Gildenberg Award: Exploring Amyloid β-Induced Neurodegeneration in a Novel Ex Vivo Human Brain Slice Model: Insights into Pathology and Therapeutic Potentials

Introduction: Amyloid β protein(Aβ) is the primary component of neuritic plaques in Alzheimer’s disease(AD) and is widely regarded as the key molecular driver behind the development and progression of the disease. However, the exact pathophysiological effect of Aβ on the brain cells remains poorly understood, mainly due to the lack of replicate disease models, which limit the temporal observation and analysis of the disease. In this study, we use a novel ex-vivo human brain slice model along with Aβ seeding with the aim of studying the disease pathological processing and investigate therapeutic effects.

Methods: Brain specimens were collected from patients undergoing surgery for epileptogenic disconnection, and slices were prepared following a novel protocol. This process included initial oxygenation in artificial-CSF, followed by culture in neuroprotective media. The brain slices were then treated with a proprietary Aβ polymer for 48hours. Calcium imaging with FLUO-4AM was used to assess changes in calcium dynamics within the slices and neuronal firing. RNA was subsequently extracted and analyzed via Next-Generation-Sequencing. Lastly, the therapeutic potential of Baricitinib was evaluated.
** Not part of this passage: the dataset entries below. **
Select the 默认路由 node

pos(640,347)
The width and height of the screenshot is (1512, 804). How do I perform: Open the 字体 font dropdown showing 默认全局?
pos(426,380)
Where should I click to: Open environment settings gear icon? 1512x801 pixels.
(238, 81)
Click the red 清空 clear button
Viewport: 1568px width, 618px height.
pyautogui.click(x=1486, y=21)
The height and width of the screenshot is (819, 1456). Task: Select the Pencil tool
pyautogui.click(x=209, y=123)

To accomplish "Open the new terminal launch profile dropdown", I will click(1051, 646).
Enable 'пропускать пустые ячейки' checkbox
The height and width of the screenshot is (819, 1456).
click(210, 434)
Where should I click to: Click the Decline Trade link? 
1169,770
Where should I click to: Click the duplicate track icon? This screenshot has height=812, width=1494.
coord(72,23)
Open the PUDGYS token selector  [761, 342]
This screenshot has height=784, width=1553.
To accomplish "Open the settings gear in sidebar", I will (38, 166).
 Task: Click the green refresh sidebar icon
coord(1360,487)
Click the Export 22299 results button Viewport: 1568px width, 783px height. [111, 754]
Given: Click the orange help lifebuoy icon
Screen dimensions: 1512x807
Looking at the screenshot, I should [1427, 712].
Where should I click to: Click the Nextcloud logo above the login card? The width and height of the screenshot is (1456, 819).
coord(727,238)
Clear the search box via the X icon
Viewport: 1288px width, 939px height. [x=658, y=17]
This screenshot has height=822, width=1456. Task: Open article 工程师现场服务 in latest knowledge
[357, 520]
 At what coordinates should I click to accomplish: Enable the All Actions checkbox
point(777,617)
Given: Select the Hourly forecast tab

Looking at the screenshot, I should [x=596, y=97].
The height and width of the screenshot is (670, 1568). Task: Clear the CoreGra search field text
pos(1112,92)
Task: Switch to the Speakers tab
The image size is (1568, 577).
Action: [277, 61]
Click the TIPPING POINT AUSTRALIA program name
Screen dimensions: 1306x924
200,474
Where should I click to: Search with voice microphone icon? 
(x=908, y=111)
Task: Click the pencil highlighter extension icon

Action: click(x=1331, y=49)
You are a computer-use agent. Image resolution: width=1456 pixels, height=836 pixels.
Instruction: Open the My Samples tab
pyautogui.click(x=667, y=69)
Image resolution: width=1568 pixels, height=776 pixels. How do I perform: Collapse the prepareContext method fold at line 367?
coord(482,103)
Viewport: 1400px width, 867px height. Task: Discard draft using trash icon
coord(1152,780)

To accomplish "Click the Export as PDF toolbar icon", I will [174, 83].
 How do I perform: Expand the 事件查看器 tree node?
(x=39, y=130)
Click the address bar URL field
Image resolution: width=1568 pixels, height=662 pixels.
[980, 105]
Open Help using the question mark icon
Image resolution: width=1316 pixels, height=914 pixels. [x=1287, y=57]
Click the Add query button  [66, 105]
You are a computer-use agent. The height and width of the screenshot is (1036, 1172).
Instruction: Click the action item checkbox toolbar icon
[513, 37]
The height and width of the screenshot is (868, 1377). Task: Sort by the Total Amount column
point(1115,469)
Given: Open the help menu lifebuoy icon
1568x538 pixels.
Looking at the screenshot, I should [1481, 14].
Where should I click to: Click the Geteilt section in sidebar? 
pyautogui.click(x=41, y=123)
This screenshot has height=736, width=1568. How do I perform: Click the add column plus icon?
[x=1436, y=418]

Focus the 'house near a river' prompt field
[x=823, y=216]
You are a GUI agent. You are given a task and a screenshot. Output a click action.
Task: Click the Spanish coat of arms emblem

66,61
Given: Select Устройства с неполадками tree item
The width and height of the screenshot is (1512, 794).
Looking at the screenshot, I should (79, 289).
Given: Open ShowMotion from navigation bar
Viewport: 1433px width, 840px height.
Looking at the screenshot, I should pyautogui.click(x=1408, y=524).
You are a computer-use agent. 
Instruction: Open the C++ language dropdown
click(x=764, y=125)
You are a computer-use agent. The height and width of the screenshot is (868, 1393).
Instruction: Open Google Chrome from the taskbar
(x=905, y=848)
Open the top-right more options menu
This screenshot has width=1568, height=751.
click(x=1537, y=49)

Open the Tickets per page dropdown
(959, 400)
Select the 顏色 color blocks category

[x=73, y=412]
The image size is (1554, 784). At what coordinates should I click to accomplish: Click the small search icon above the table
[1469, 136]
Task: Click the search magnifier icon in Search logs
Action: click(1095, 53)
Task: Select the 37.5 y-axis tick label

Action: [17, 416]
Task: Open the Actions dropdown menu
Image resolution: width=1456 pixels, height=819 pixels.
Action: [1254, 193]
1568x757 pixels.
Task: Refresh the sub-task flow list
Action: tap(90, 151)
Results: Following treatment with Aβ polymer, calcium imaging demonstrated significant alterations in calcium dynamics and decreased neuronal firing within treated slices compared to controls(P < 0.001). Transcriptomic analysis of brain slices revealed a differential expression of key genes involved in neuroinflammation, synaptic plasticity, and calcium regulation, reflecting potential molecular responses to Aβ treatment. Baricitinib treatment mitigated the abnormal calcium dynamics, restoring the neural firing rate to levels similar to those of control slices(P>0.05). Additionally, transcriptomic data indicated reversibility of >50% of the DEGs induced by Aβ seeding, suggesting Baricitinib’s potential to counteract Aβ-related molecular alterations.

Conclusion : This study presents a novel model for the temporal investigation of AD, and the findings suggest that Baricitinib may effectively counteract Aβ-induced neural dysfunction, highlighting its potential as a therapeutic agent for modulating neuroinflammatory and neurodegenerative processes.